» Page excerpt
** start **
BRIEF DESCRIPTION OF THE DRAWINGS

The patent or application file contains at least one drawing executed in color. Copies of this patent or patent application publication with color drawing(s) will be provided by the Office upon request and payment of the necessary fee.

Some embodiments of the invention are described with respect to the following figures:

FIG. 1 illustrates an example customer review that can be processed by a technique according to some embodiments;

FIG. 2 illustrates an example result produced based on the analysis of the user review of FIG. 1, according to an embodiment;

FIG. 3 illustrates a scatter plot according to an embodiment that depicts a result of analysis of user reviews, according to an embodiment;

FIGS. 4-6 illustrate circular correlation maps produced according to an embodiment;

FIG. 7 is a flow diagram of a process of user review analysis and visualization, according to an embodiment; and

FIG. 8 is a block diagram of an exemplary system incorporating an embodiment.

DETAILED DESCRIPTION

An enterprise, such as a company, government agency, educational organization, and so forth, may receive feedback in the form of customer reviews regarding one or more offerings of the enterprise. An offering can be a good or service that is provided by the enterprise to customers (also referred to as consumers). The customer reviews can be submitted by customers in electronic form, such as over the web, by electronic mail, and so forth. Alternatively, the reviews can be submitted in paper form, such as on survey cards, with the enterprise subsequently entering the reviews in paper form into electronic form. A “review” refers generally to any feedback (which can be some aggregation of text and other data) submitted by consumers of the enterprise's offering.
** end **
» What you will do
1. Translate this sentence from the patent excerpt on customer review analysis into Spanish: "An offering can be a good or service that is provided by the enterprise to customers (also referred to as consumers)."
2. Resume the patent excerpt on customer review analysis, picking up after its final sentence.

» Data lines
** start **
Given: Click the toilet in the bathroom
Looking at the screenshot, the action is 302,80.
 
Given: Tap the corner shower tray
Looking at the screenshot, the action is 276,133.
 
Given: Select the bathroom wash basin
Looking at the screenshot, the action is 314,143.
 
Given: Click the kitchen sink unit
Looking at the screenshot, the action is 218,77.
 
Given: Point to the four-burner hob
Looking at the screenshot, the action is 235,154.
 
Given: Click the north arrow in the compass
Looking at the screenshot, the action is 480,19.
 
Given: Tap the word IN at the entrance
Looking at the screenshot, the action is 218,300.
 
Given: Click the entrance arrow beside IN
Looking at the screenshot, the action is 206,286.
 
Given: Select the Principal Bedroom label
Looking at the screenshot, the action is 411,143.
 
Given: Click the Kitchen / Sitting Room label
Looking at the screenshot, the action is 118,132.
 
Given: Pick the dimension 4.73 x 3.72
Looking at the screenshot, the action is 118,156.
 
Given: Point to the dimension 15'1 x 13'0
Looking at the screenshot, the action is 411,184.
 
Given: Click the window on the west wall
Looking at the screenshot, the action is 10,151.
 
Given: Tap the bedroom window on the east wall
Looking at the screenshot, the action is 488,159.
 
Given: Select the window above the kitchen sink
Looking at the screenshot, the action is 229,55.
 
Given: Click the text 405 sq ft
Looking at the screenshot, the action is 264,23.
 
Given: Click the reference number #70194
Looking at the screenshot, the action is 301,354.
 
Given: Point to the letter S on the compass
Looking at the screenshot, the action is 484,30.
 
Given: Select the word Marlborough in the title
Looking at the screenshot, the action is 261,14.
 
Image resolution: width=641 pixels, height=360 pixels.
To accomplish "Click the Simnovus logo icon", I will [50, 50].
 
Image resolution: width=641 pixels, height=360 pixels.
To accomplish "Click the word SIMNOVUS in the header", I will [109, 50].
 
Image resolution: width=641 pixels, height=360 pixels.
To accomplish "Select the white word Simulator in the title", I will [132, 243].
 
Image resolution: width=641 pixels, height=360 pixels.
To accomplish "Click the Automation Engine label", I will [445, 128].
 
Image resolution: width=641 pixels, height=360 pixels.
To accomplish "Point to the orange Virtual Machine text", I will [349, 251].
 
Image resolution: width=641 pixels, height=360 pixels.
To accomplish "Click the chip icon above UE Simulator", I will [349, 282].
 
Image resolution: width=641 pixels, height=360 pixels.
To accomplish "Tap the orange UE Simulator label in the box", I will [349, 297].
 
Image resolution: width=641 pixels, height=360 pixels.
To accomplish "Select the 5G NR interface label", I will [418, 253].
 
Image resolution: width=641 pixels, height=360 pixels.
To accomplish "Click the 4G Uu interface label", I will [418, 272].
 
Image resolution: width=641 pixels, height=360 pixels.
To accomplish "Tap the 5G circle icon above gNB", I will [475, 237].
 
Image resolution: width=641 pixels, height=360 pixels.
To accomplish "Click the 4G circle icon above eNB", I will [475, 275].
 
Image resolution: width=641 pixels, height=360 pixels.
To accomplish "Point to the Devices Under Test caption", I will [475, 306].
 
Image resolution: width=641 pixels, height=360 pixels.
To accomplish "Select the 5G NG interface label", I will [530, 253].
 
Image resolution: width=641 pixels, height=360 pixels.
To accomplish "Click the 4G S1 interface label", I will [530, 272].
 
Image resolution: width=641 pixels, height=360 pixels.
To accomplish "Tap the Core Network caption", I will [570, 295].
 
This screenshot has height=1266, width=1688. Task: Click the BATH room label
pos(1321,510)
** end **
** start **
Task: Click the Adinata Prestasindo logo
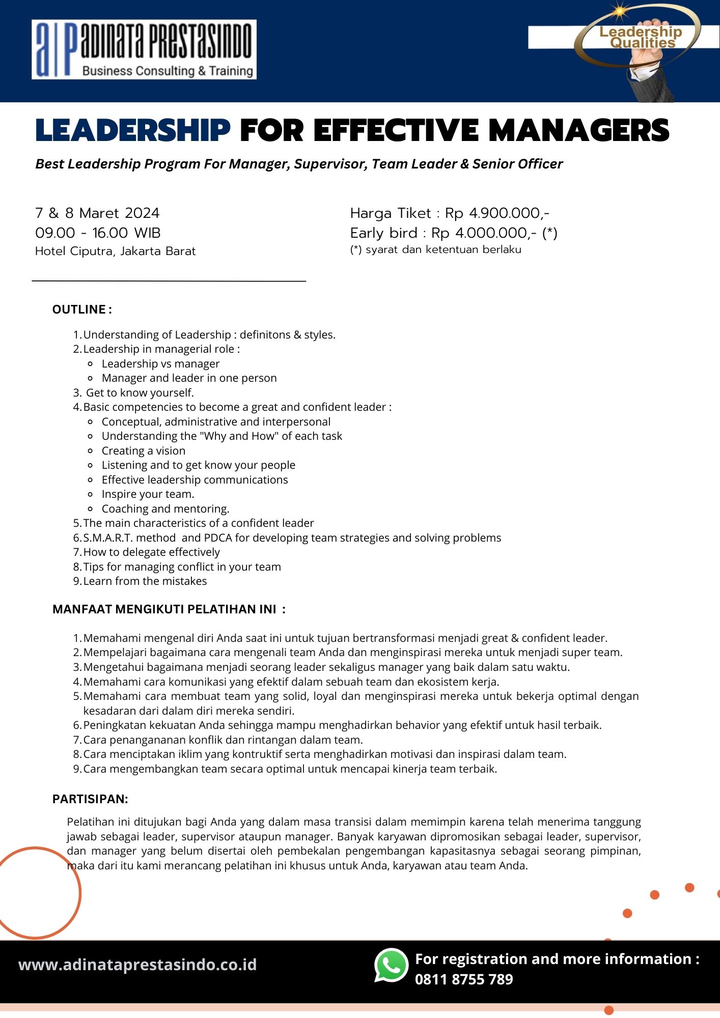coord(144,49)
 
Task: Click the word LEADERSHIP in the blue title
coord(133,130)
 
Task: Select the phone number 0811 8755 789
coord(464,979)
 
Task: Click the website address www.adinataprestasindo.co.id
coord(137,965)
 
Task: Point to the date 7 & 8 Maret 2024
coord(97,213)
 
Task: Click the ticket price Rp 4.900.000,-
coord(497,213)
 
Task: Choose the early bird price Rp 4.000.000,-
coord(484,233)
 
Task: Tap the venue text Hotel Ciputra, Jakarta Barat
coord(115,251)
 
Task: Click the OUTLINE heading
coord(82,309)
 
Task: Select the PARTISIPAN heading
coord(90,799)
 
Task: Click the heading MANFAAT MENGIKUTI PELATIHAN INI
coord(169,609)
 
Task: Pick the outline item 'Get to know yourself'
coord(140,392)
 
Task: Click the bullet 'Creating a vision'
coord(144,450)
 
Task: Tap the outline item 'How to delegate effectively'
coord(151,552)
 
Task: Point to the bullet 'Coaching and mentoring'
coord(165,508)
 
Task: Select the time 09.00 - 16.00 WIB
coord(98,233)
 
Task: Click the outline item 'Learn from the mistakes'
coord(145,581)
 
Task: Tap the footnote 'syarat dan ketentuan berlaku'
** end **
» Expected responses
1. Una oferta puede ser un bien o un servicio que la empresa proporciona a los clientes (también denominados consumidores).

2.
For a large enterprise that has a relatively large number of offerings or a relatively large number of customers, the number of reviews can be quite large. With a large number of customer reviews, it may be difficult for the enterprise to efficiently understand opinions expressed by customers in the customer reviews. Manual analysis is typically not practical in view of the relatively large number of customer reviews. Moreover, conventional automated techniques of analyzing reviews may not provide the output in a form that can be easily used by relevant personnel of the enterprise. In addition, conventional techniques of analyzing reviews may not be scalable, and thus may not be able to handle ever-expanding volumes of customer reviews in an efficient and flexible manner.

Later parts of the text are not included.